┌─ GIVEN INFORMATION
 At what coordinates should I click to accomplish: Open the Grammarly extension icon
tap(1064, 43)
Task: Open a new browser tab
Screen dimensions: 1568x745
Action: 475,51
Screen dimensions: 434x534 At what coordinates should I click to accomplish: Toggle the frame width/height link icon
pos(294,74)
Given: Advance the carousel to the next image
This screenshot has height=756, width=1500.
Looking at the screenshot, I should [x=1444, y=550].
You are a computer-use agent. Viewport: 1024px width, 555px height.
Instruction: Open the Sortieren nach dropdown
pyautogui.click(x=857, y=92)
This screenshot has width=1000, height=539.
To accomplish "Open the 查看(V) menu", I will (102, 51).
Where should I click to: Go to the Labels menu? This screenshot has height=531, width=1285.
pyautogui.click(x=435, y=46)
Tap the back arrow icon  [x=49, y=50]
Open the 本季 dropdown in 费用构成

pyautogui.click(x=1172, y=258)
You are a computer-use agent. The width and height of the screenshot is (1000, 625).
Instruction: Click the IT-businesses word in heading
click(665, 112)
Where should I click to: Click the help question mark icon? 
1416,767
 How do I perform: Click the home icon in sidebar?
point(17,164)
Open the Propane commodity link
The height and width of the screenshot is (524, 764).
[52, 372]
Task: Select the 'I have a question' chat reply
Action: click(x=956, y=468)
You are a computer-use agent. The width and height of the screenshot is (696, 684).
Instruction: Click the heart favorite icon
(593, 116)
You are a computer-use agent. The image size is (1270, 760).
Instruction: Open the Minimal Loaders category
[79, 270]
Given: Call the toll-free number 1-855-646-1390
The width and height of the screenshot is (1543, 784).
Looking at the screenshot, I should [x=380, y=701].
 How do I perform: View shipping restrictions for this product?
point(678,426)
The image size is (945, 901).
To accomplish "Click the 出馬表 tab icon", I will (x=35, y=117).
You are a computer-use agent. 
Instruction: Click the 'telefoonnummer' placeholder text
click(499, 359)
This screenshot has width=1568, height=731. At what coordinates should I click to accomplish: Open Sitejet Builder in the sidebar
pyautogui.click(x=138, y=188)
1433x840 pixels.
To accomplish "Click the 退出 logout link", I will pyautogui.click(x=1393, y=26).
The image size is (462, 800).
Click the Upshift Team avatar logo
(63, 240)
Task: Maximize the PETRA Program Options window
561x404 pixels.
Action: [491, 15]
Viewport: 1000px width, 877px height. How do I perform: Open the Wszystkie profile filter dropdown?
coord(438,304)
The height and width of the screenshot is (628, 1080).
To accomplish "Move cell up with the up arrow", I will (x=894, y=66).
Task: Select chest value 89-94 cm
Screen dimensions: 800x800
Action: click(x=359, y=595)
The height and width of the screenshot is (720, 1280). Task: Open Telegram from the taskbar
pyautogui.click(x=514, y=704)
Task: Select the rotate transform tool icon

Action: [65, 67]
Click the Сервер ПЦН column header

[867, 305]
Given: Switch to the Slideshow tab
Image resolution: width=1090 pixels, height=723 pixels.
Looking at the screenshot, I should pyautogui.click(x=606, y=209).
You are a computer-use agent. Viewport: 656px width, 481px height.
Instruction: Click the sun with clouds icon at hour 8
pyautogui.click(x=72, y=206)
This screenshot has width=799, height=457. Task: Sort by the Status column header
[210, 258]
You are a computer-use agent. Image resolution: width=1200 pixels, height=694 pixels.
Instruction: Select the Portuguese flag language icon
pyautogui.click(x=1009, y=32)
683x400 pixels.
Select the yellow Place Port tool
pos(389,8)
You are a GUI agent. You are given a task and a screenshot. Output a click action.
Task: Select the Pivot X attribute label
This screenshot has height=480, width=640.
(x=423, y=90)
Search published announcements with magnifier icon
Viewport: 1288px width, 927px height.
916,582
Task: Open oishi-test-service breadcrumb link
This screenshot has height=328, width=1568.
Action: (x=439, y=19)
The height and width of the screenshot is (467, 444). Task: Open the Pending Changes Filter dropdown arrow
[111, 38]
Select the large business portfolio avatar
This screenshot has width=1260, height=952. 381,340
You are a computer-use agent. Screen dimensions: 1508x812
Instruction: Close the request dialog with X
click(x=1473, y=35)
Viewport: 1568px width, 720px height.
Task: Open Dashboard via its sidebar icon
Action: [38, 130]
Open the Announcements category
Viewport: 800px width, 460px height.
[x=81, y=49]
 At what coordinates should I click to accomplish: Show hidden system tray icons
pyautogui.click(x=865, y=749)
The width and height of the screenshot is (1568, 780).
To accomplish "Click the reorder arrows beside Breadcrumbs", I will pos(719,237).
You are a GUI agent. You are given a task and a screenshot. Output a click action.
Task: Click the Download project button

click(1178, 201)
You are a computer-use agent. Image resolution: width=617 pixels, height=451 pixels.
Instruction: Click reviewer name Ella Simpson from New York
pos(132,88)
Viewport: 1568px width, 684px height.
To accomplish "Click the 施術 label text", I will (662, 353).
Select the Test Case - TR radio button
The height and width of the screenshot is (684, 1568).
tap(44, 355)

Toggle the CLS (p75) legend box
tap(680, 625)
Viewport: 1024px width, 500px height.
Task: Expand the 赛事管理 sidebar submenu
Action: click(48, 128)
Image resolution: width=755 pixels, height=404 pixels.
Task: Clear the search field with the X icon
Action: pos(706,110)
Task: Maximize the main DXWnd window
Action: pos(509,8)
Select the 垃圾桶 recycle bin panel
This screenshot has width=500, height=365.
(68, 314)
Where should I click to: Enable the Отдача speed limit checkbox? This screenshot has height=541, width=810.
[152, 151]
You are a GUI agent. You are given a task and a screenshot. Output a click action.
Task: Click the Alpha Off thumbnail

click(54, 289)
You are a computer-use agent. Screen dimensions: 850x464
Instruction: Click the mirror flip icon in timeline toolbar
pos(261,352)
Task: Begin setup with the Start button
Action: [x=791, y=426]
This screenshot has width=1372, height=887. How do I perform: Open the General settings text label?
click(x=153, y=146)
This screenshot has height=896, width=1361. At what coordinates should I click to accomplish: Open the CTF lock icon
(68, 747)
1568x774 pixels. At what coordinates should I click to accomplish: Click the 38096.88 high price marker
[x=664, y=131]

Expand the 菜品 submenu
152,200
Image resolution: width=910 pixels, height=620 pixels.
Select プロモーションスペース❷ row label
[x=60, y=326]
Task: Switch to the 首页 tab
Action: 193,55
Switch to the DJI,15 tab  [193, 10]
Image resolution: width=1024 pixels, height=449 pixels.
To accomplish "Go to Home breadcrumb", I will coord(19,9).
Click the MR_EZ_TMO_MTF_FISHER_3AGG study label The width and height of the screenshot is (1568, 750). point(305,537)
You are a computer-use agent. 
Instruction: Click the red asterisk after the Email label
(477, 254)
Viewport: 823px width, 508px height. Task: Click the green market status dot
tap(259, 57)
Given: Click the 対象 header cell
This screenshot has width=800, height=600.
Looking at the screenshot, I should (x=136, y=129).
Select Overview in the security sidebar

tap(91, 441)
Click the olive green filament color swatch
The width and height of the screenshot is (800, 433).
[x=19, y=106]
└─
Report how many lines in the records hold the word "size", giving the number and nothing else.

3